** Provided text **
■ ■ ■

The mapping data provided an important baseline assessment for new Hampshire, and facilitated effective dialog in the state regarding use and demand for broadband services, and assisted the state as it worked to prioritize infrastructure projects and to build a sustainable broadband framework in the future. In addition, results from the NHBMPP were provided to the NTIA and the Federal Communications Commission to assist in the development and maintenance of the national broadband availability map,
During the NHBMPP project, 2010 – 2015, NH’s Regional Planning Commissions (RPCs) established Regional Broadband Stakeholder Groups (BSGs) in each region consisting of stakeholders representing education, health/medical, businesses, public safety, government services and residents, to review and discuss broadband-related issues. Together the RPCs and BSGs worked to: conduct analysis to determine broadband needs specific to targeted sectors; identify barriers to broadband deployment, e.g. topography, density, regulatory obstacles, etc.; foster collaboration among government officials, business leaders, institutions, and service providers; and develop recommendations for enhancing broadband access, affordability and use. The results of their work can be found in the nine regional broadband plans. (Link to plans)
UNH Cooperative Extension (UNHCE) staff provided broadband technical assistance and training throughout the SBI project. They assessed broadband training and technical assistance needs of stakeholder/sector groups including: businesses, local government/communities, health sector, and educational institutions. Upon completion of the needs assessments, UNHCE developed training modules and conducted workshops throughout the state. In addition, UNHCE developed a series of broadband economic development and on-line learning modules.
NHBMPP staff worked with the NH Director of Broadband Technology, Regional Planning Commissions (RPCs) and their respective Broadband Stakeholder Groups (BSGs), the NH Telecommunications Planning and Development Advisory Committee (TAB), and others, to identify broadband deployment and adoption barriers and potential solutions. They also worked to monitor state legislation pertinent to broadband access, affordability and use, and provided information to study committees.
In 2014, NHBMPP conducted a statewide broadband conference which brought together over 200 participants including; residents, community leaders, municipal officials, policy makers, small business owners, educators, healthcare providers, planners, and other stakeholders to learn about and discuss what is happening to expand broadband access, adoption, and use throughout the state. The link below provides access to recorded plenary sessions and breakout session presentations (link?)
In addition, a Broadband Solutions and Funding Toolkit was developed to support local broadband planning in New Hampshire. Sections cover organizing a committee of local stakeholders, informing your stakeholders about broadband technologies, assessing the state of broadband in your community, creating a community plan for broadband, implementing an action plan, and understanding funding options. Armed with this information, a community can enhance broadband access to meet future economic, education, and communication needs.

■ ■ ■

** Data shown **
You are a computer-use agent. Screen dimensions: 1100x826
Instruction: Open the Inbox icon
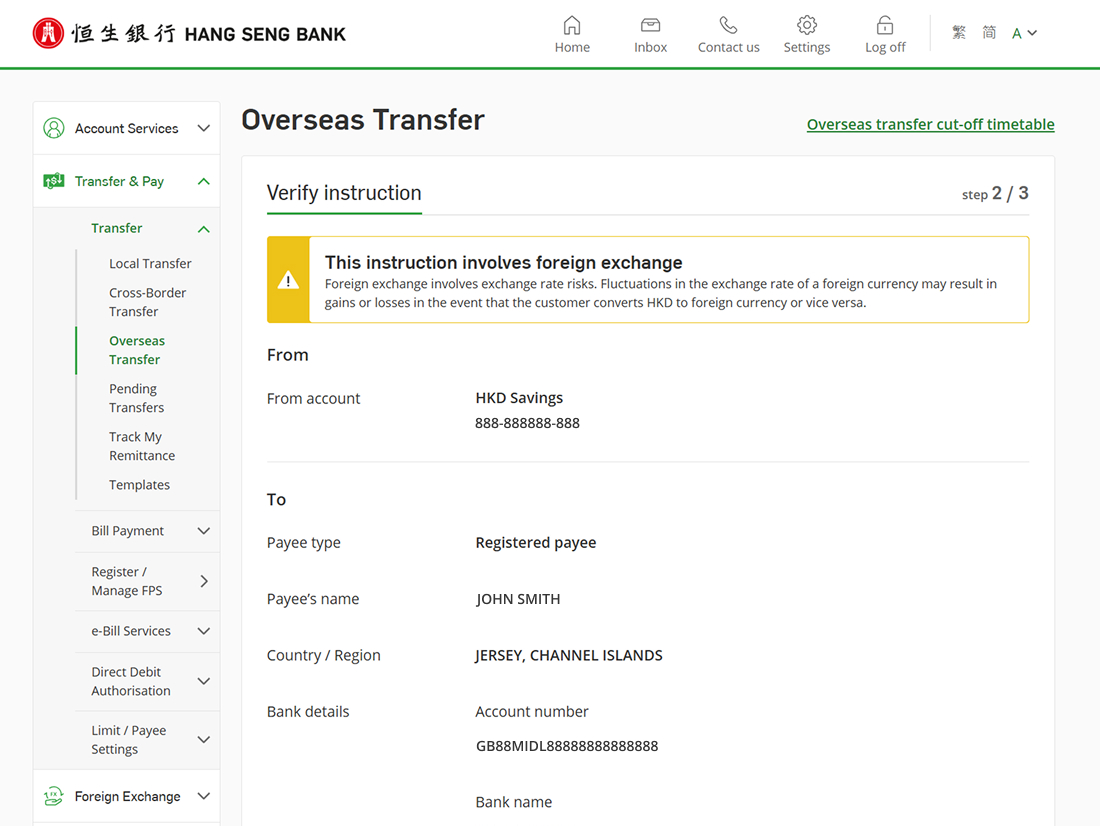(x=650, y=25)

■ ■ ■

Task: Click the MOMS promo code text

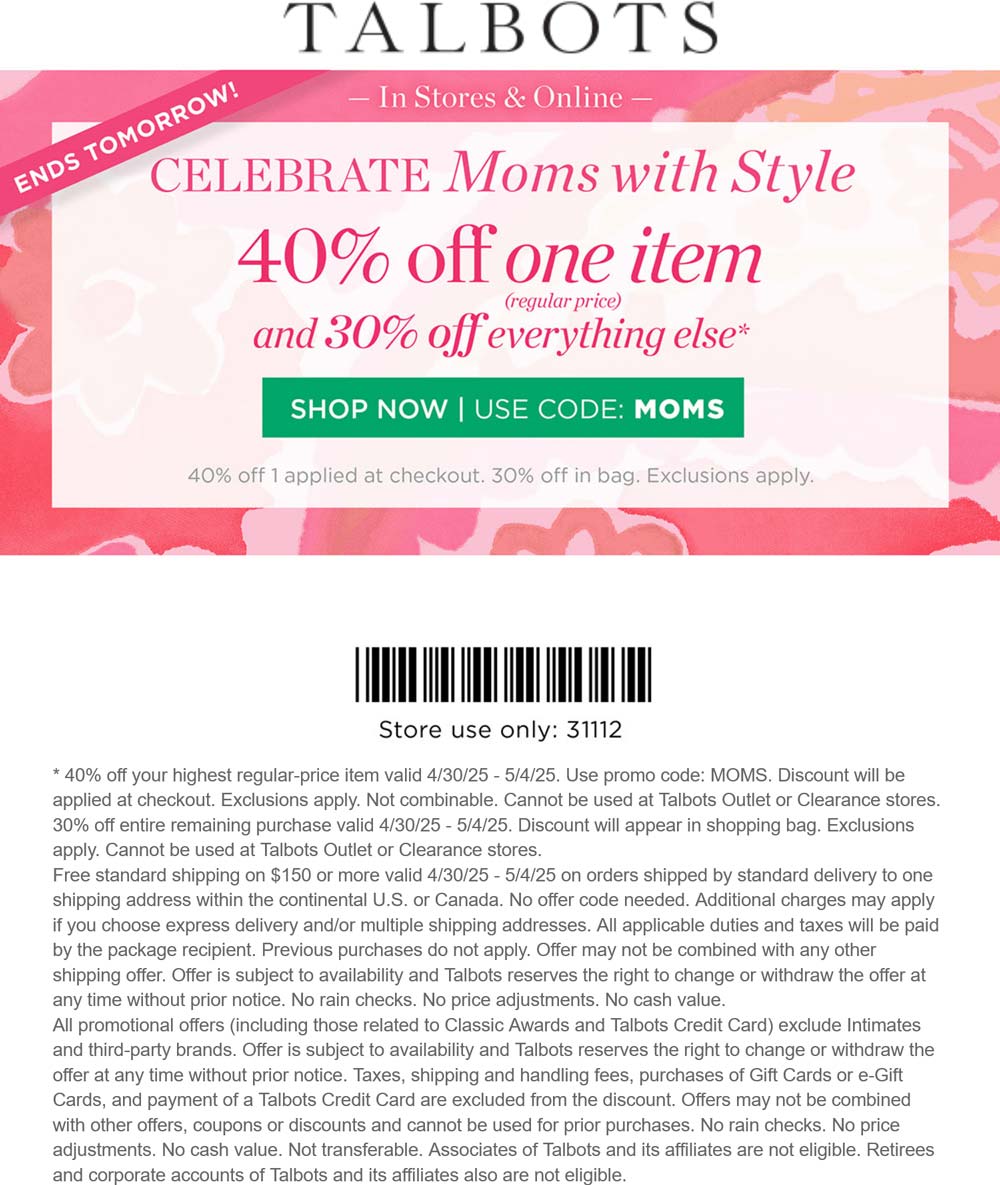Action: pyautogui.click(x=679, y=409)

■ ■ ■

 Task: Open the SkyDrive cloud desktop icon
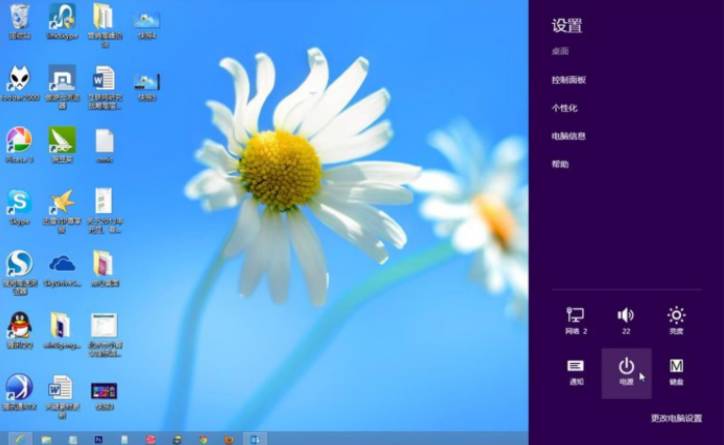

■ ■ ■

** Requirement 1 **
In the broadband text, retype the passage starting with "UNH Cooperative Extension" and going on through "on-line learning modules.".
** Requirement 2 **
According to the broadband text, how many participants did the 2014 statewide broadband conference bring together?

** Task solution 1 **
UNH Cooperative Extension (UNHCE) staff provided broadband technical assistance and training throughout the SBI project. They assessed broadband training and technical assistance needs of stakeholder/sector groups including: businesses, local government/communities, health sector, and educational institutions. Upon completion of the needs assessments, UNHCE developed training modules and conducted workshops throughout the state. In addition, UNHCE developed a series of broadband economic development and on-line learning modules.

** Task solution 2 **
Over 200 participants.